Anthropic alleges Chinese AI firms scraped Claude amid US chip export debate

Anthropic says three Chinese AI labs built a large network of fake accounts to access its Claude model and use the outputs to strengthen their own systems, bringing renewed attention to the issue of “distillation” at a moment when U.S. policy over advanced chip exports is under intense scrutiny.

According to Anthropic, the companies — DeepSeek, Moonshot AI, and MiniMax — created more than 24,000 fraudulent Claude accounts. Through those accounts, Anthropic claims the firms produced over 16 million back-and-forth interactions with Claude as part of a distillation effort. The company said these activities focused on what it considers Claude’s most distinctive strengths, including agentic reasoning, tool use, and coding.

The allegations arrive as U.S. officials, lawmakers, and industry leaders continue debating how tightly the government should enforce controls on exports of advanced AI chips — rules intended to limit China’s ability to scale frontier AI development.

Distillation itself is a standard technique in AI development. Labs often use it internally to build smaller, cheaper models that retain much of the performance of a larger model. But when a competitor uses distillation against another company’s model, it can function as a shortcut — effectively leveraging another lab’s outputs as training signals. Earlier this month, OpenAI sent a memo to House lawmakers alleging that DeepSeek used distillation methods to imitate OpenAI’s products.

DeepSeek became widely known about a year ago when it released its open source R1 reasoning model, which performed close to U.S. frontier systems while costing far less to run. DeepSeek is also expected to release DeepSeek V4 soon, a model reported to outperform Anthropic’s Claude and OpenAI’s ChatGPT on coding tasks.

Anthropic says the three alleged efforts differed in both size and what capabilities they appeared designed to extract.

The company tracked more than 150,000 exchanges linked to DeepSeek, which Anthropic believes were aimed at strengthening foundational logic and alignment, including work around developing censorship-safe responses to policy-sensitive prompts.

Anthropic says Moonshot AI generated more than 3.4 million exchanges focused on agentic reasoning and tool use, as well as coding, data analysis, agent development for computer use, and computer vision. Last month, Moonshot released a new open-source model, Kimi K2.5, along with a coding agent.

In Anthropic’s account, MiniMax produced the largest volume — around 13 million exchanges — aimed at agentic coding, tool use, and orchestration. Anthropic also claims it observed MiniMax shifting behaviour when Claude’s newest model launched, saying the company redirected nearly half of its traffic to extract capabilities from the updated system as soon as it became available.

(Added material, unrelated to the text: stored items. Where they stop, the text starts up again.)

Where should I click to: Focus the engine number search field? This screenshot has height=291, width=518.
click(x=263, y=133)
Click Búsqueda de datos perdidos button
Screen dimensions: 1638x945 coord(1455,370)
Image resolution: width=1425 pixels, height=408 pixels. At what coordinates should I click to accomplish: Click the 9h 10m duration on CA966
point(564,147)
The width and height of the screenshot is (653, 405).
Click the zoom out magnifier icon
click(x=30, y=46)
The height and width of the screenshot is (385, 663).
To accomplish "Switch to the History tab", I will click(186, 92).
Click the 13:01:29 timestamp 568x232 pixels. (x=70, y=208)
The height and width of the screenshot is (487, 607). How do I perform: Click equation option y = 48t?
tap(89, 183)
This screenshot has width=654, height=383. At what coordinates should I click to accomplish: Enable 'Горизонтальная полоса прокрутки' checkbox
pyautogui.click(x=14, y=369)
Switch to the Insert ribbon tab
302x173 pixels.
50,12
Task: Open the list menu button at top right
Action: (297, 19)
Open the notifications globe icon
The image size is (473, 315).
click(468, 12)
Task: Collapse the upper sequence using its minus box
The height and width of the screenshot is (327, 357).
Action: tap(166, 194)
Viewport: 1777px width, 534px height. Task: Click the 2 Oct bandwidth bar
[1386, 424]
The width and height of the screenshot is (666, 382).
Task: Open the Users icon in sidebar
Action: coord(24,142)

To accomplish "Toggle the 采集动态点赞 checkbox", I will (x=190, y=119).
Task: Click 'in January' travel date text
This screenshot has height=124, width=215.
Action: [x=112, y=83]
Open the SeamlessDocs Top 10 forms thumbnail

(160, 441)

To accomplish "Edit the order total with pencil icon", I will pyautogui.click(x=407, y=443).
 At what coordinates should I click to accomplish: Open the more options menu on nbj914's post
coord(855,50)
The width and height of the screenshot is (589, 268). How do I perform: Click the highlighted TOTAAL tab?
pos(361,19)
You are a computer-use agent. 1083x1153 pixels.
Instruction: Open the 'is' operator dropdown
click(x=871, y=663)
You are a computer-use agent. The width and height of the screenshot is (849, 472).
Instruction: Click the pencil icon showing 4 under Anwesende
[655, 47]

Anthropic says it will keep investing in safeguards that make distillation attempts more difficult to carry out and easier to detect. At the same time, the company is urging a “coordinated response across the AI industry, cloud providers, and policymakers.”

These claims fall amid a heated dispute over U.S. chip exports to China. Last month, the Trump administration formally allowed U.S. firms such as Nvidia to export advanced AI chips — including models like the H200 — to China. Critics of the move say easing restrictions expands China’s AI computing capacity at a crucial stage in the global competition for AI leadership.

Anthropic argues that the alleged distillation at this scale would not be possible without significant computing. The company says the amount of extraction attributed to DeepSeek, Moonshot, and MiniMax “requires access to advanced chips.”

“Distillation attacks therefore reinforce the rationale for export controls: restricted chip access limits both direct model training and the scale of illicit distillation,” Anthropic wrote in its blog post.

Dmitri Alperovitch, chairman of the Silverado Policy Accelerator think tank and the co-founder and former CTO of CrowdStrike, said that he is not surprised by the accusations.

“It’s been clear for a while now that part of the reason for the rapid progress of Chinese AI models has been theft via distillation of U.S. frontier models. Now we know this for a fact,” Alperovitch said. “This should give us even more compelling reasons to refuse to sell any AI chips to any of these [companies], which would only advantage them further.”

Anthropic also argues the issue goes beyond competitive concerns, warning that distillation could create broader security risks. The company says it, along with other U.S. AI developers, builds systems designed to prevent both state and non-state actors from using models for activities such as developing biological weapons or conducting malicious cyber operations. In Anthropic’s view, models produced through illicit distillation may notretaind those safety guardrails, meaning dangerous capabilities could spread as protections are weakened or removed.

“Anthropic and other U.S. companies build systems that prevent state and non-state actors from using AI to, for example, develop bioweapons or carry out malicious cyber activities,” Anthropic’s blog post says. “Models built through illicit distillation are unlikely to retain those safeguards, meaning that dangerous capabilities can proliferate with many protections stripped out entirely.”

The company also pointed to the risk that authoritarian regimes could use frontier AI for purposes such as “offensive cyber operations, disinformation campaigns, and mass surveillance.” It said those concerns could intensify if powerful models are open-sourced and widely distributed.